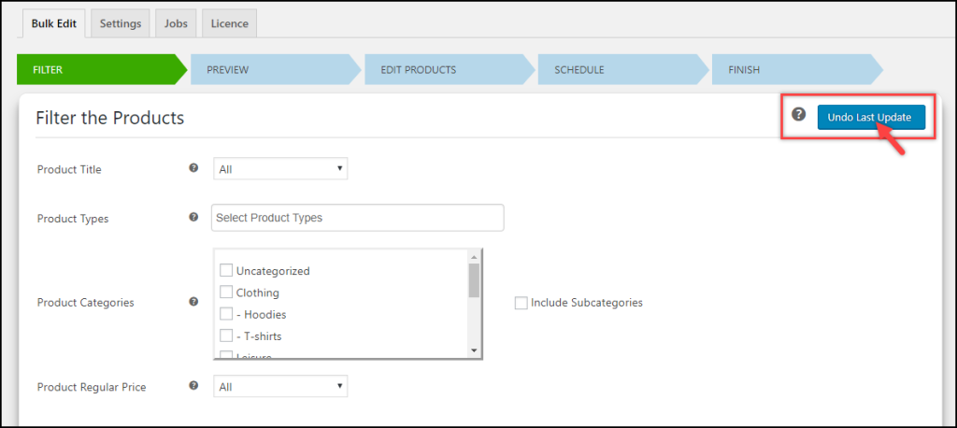Enable the Include Subcategories checkbox
957x428 pixels.
coord(521,303)
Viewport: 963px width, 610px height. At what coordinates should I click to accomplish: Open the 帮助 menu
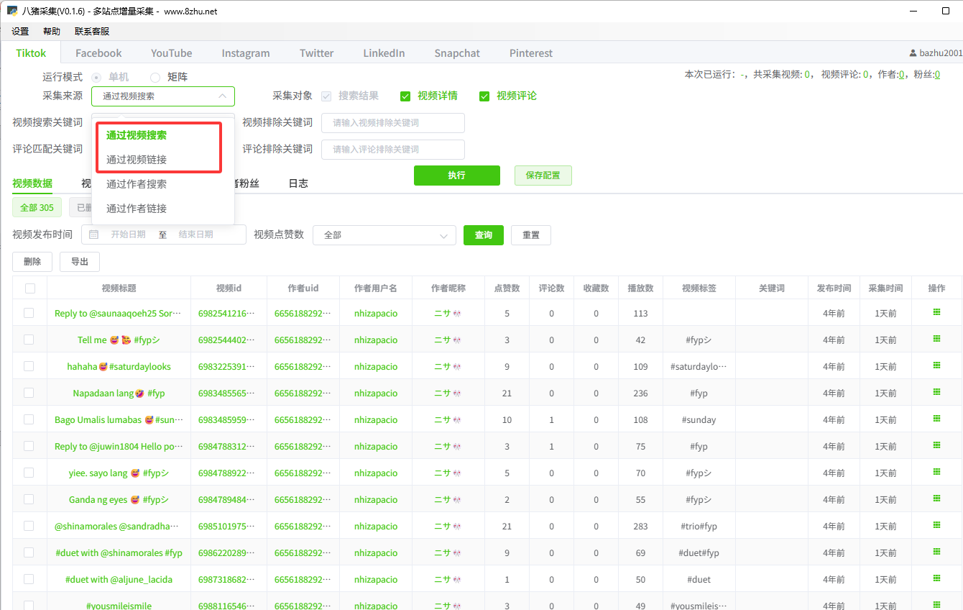pyautogui.click(x=52, y=32)
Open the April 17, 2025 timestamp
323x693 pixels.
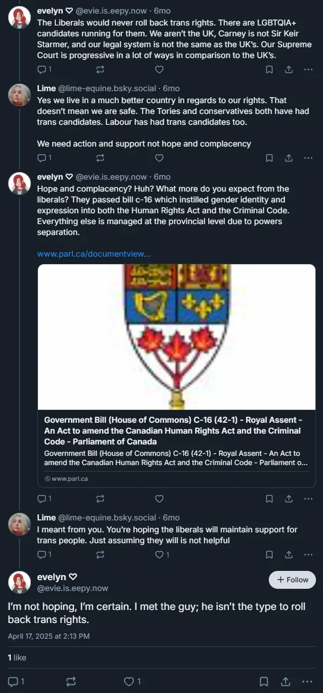point(49,635)
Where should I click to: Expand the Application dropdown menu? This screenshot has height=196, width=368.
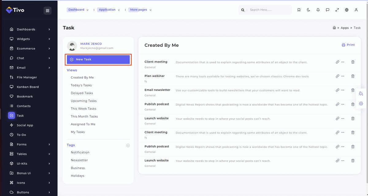tap(109, 10)
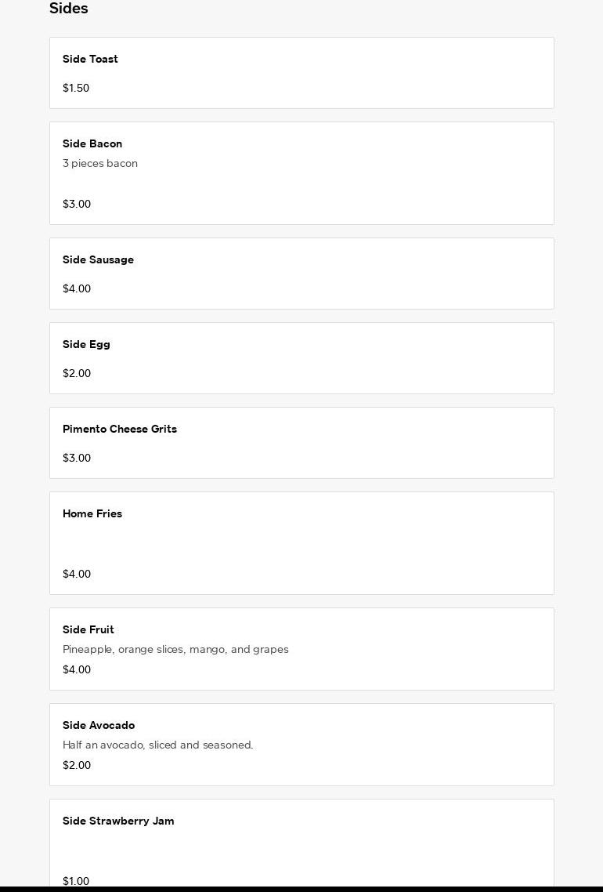Screen dimensions: 603x892
Task: Click the $4.00 price under Home Fries
Action: click(x=77, y=574)
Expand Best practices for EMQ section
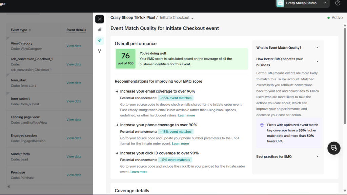 click(317, 156)
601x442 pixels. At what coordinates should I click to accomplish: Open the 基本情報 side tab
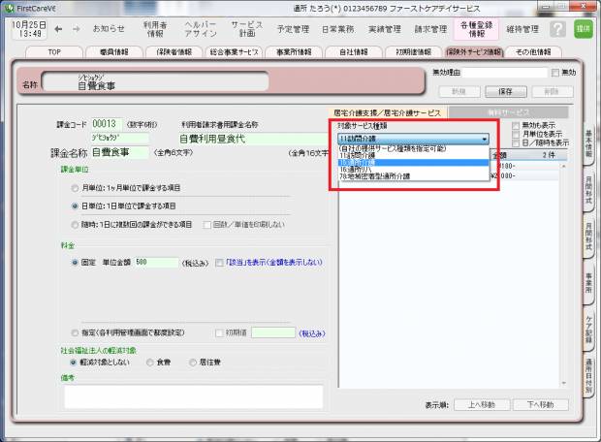click(x=589, y=143)
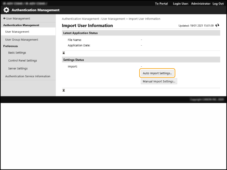Open Control Panel Settings in the sidebar
The image size is (227, 170).
[22, 61]
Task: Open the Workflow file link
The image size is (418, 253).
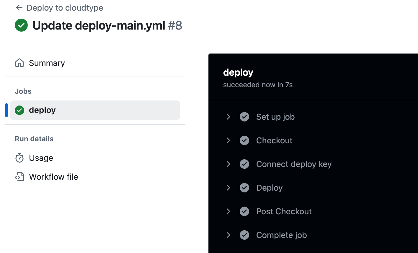Action: 53,177
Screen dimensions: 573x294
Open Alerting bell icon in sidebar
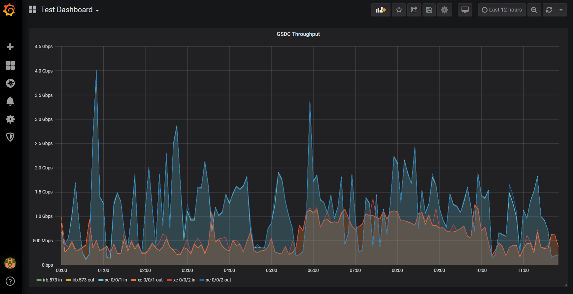coord(10,101)
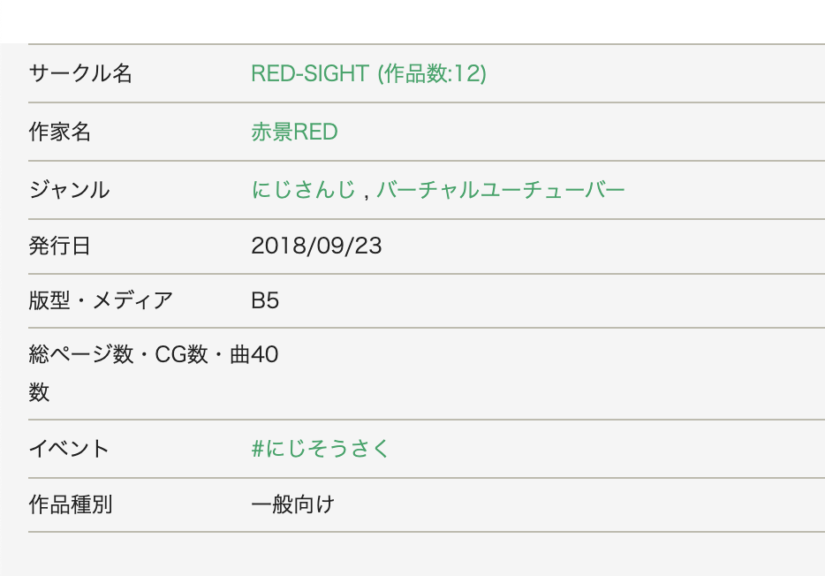Click the サークル名 row label
The image size is (825, 576).
click(80, 73)
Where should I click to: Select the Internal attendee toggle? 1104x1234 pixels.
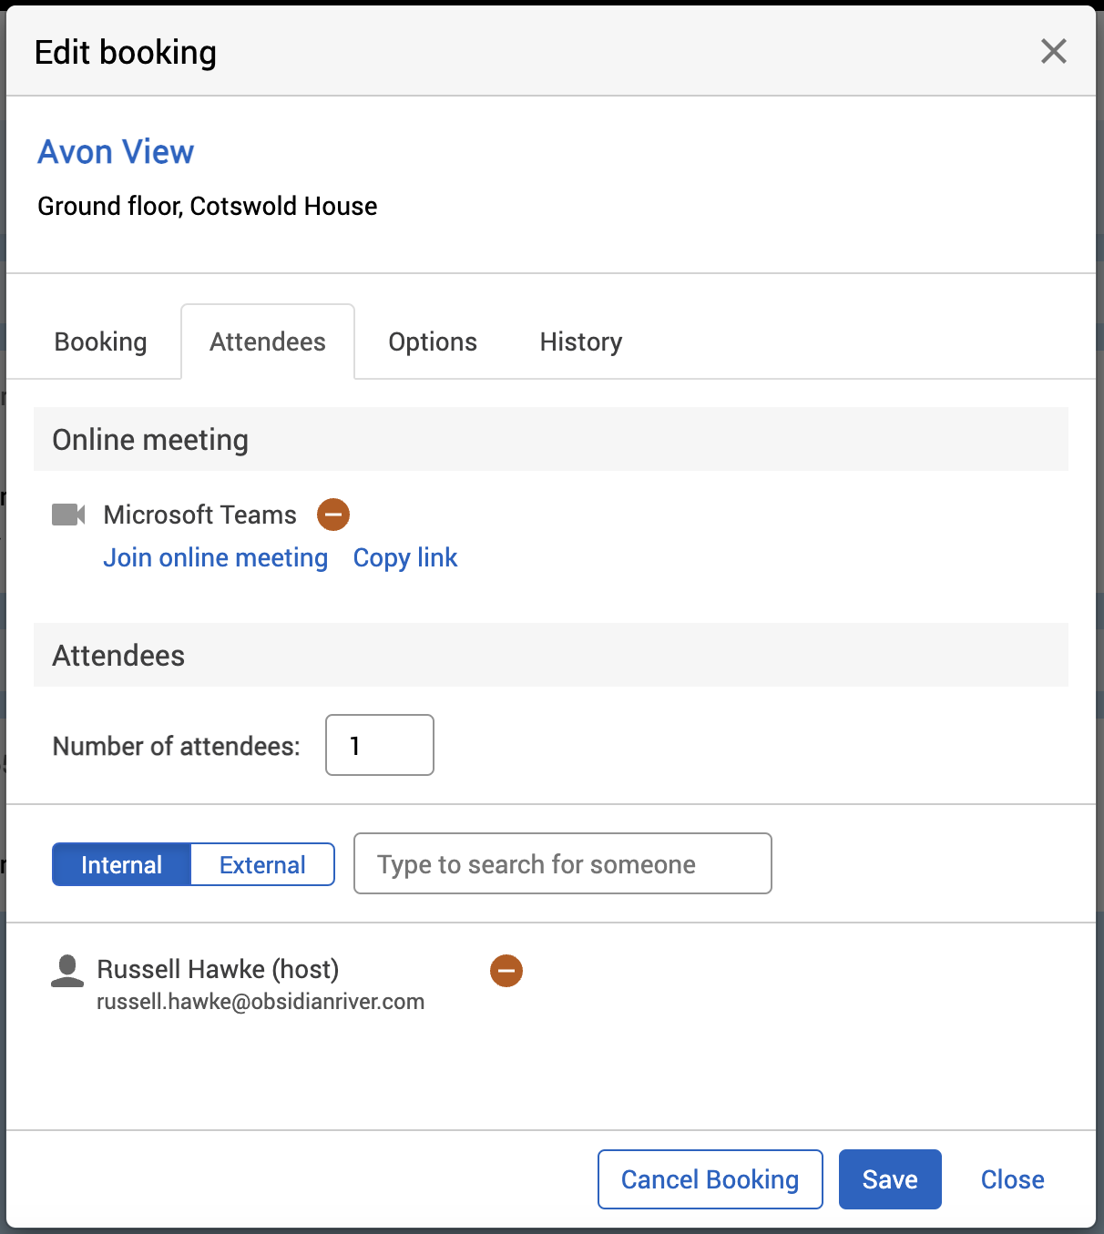[121, 864]
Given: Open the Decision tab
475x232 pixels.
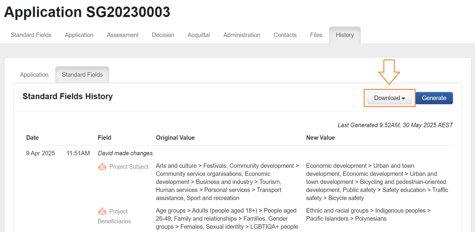Looking at the screenshot, I should [163, 35].
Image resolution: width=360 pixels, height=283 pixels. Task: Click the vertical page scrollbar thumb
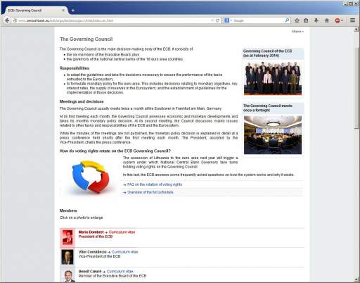(x=356, y=87)

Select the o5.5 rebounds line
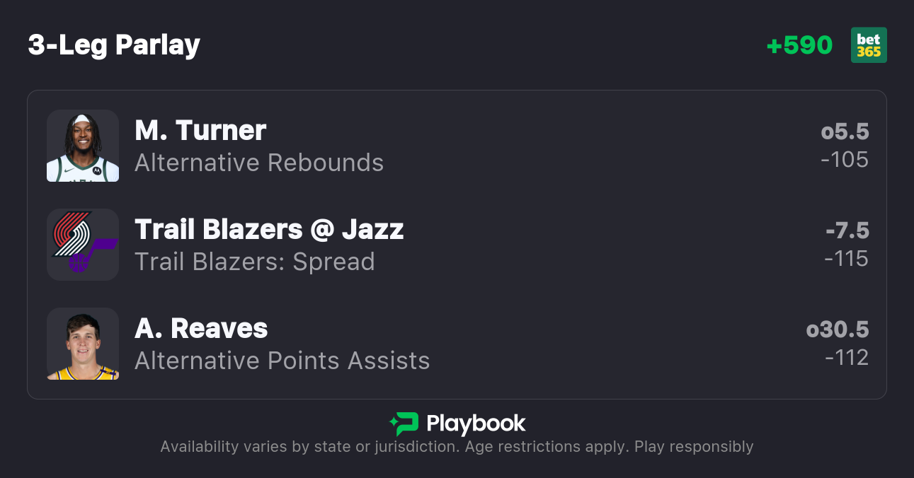pos(845,132)
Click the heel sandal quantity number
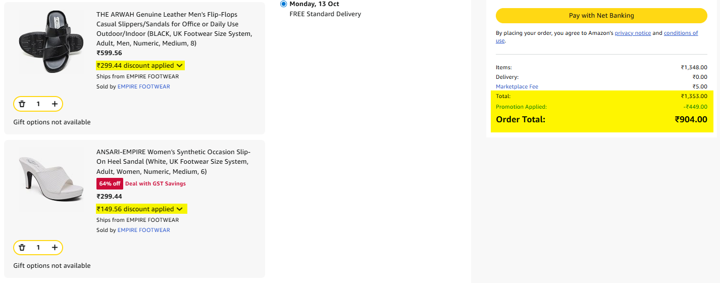This screenshot has width=720, height=283. pos(38,248)
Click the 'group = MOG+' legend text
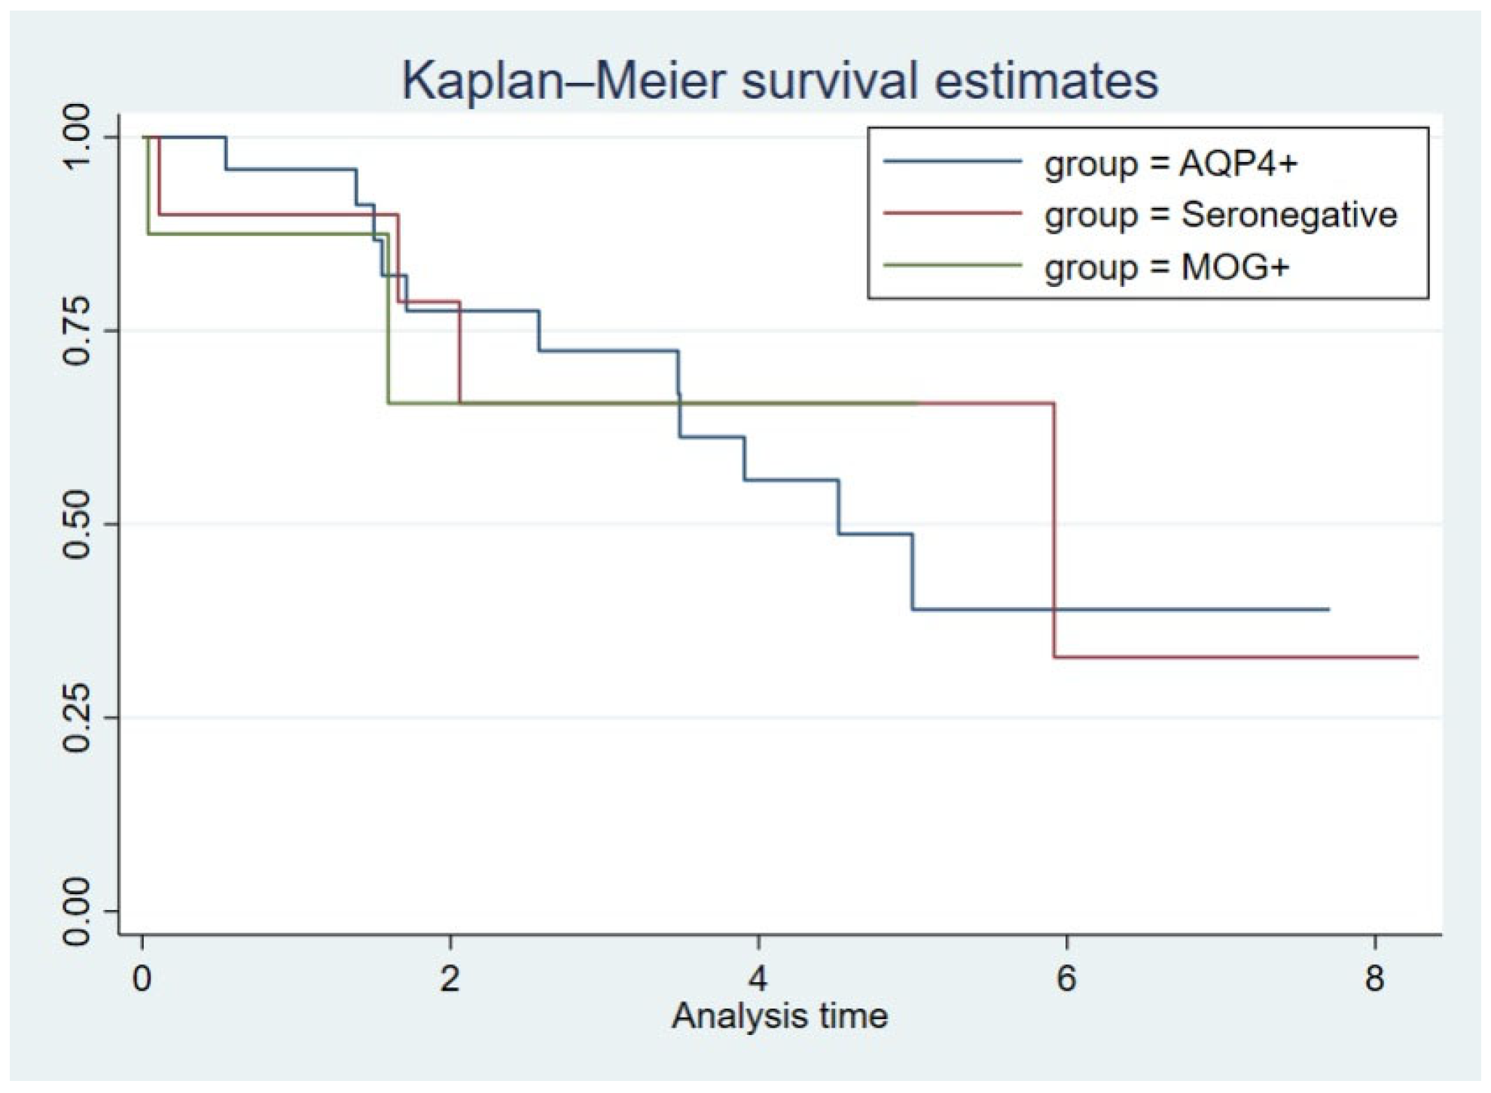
+--
Exercise details:
Excluding images, output exactly the lines from the one that holds "Select the o5.5 rebounds line" through the final line of the material, both ends included.

Expected output:
Select the o5.5 rebounds line
pos(845,132)
Click the heel sandal quantity number
This screenshot has width=720, height=283. pos(38,248)
Click the 'group = MOG+' legend text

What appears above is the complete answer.